The plaintiff's expert asserted that, by the time that the plaintiff underwent the first of two revision surgeries in March 2019, she had experienced shortening of the first metatarsal by virtue of the defendant's 2018 surgery, and also had sustained bone destruction from excessive motion at the osteotomy site that had been ongoing for 10 months. According to the expert, these two factors caused overloading of the lesser metatarsals that, by itself, resulted in painful pathologies. She opined that "[t]here is no doubt that the fraying of the plantar plate was the result of the failed bunion correction surgery performed by Dr.
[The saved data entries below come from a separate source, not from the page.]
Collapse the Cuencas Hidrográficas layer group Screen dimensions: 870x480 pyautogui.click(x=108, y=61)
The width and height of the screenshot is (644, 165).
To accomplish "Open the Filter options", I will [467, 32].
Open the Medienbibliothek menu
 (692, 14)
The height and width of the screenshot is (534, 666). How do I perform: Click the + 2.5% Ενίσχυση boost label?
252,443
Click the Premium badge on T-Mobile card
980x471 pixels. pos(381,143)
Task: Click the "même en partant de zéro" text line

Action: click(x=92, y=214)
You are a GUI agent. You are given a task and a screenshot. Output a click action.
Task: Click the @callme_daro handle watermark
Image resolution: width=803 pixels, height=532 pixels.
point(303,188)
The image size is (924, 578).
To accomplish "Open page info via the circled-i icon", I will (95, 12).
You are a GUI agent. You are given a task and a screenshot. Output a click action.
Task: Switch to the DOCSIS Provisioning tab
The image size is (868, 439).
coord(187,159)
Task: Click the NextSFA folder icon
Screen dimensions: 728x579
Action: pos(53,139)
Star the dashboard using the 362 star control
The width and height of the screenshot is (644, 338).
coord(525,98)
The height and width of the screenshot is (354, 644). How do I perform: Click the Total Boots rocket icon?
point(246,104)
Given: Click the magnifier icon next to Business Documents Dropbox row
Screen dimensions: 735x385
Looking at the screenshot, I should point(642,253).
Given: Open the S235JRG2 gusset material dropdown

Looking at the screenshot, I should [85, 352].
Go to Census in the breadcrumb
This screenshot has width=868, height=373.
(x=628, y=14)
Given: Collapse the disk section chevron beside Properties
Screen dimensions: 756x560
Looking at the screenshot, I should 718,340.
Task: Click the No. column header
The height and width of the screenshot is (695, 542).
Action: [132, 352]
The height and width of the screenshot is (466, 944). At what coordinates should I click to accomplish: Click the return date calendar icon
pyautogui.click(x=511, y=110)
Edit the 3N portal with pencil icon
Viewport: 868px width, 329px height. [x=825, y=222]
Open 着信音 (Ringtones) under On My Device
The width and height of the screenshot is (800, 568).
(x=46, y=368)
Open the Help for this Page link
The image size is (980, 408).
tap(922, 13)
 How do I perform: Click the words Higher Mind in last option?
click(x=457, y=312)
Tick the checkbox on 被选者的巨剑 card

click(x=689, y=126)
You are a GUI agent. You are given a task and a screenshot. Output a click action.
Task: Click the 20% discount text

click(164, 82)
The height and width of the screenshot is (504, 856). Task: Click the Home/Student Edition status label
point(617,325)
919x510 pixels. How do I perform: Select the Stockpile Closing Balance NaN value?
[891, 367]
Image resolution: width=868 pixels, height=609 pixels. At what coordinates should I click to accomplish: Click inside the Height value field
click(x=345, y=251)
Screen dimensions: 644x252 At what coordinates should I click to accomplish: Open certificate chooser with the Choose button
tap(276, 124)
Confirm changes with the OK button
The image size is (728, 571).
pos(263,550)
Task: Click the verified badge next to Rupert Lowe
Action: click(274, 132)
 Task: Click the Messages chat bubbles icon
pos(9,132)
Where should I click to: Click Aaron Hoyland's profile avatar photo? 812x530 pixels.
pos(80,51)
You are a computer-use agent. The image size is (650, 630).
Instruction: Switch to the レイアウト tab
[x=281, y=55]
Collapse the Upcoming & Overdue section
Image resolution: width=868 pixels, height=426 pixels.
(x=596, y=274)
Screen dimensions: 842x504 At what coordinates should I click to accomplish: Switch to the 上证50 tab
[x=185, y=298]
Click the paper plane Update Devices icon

Vulcano which resulted in the altered biomechanics of the left foot," and that the defendant's deviations from good care during the post-operative period in permitting the overloading caused or contributed to those altered biomechanics, including osteoarthritis.

It is well settled that the movant on a summary judgment motion "must make a prima facie showing of entitlement to judgment as a matter of law, tendering sufficient evidence to eliminate any material issues of fact from the case" (Winegrad v New York Univ. Med. Ctr., 64 N.Y.2d 851, 853 [1985] [citations omitted]). The motion must be supported by evidence in admissible form (see Zuckerman v City of New York, 49 N.Y.2d 557, 562 [1980]), as well as the pleadings and other proof such as affidavits, depositions, and written admissions (see CPLR 3212). The facts must be viewed in the light most favorable to the non-moving party (see Vega v Restani Constr. Corp., 18 N.Y.3d 499, 503 [2012]). In other words, "[i]n determining whether summary judgment is appropriate, the motion court should draw all reasonable inferences in favor of the nonmoving party and should not pass on issues of credibility" (Garcia v J.C. Duggan, Inc., 180 A.D.2d 579, 580 [1st Dept 1992]). Once the movant meets his or her burden, it is incumbent upon the non-moving party to establish the existence of material issues of fact (see Vega v Restani Constr. Corp., 18 N.Y.3d at 503). A movant's failure to make a prima facie showing requires denial of the motion, regardless of the sufficiency of the opposing papers (see id.; Medina v Fischer Mills Condo Assn., 181 A.D.3d 448, 449 [1st Dept 2020]).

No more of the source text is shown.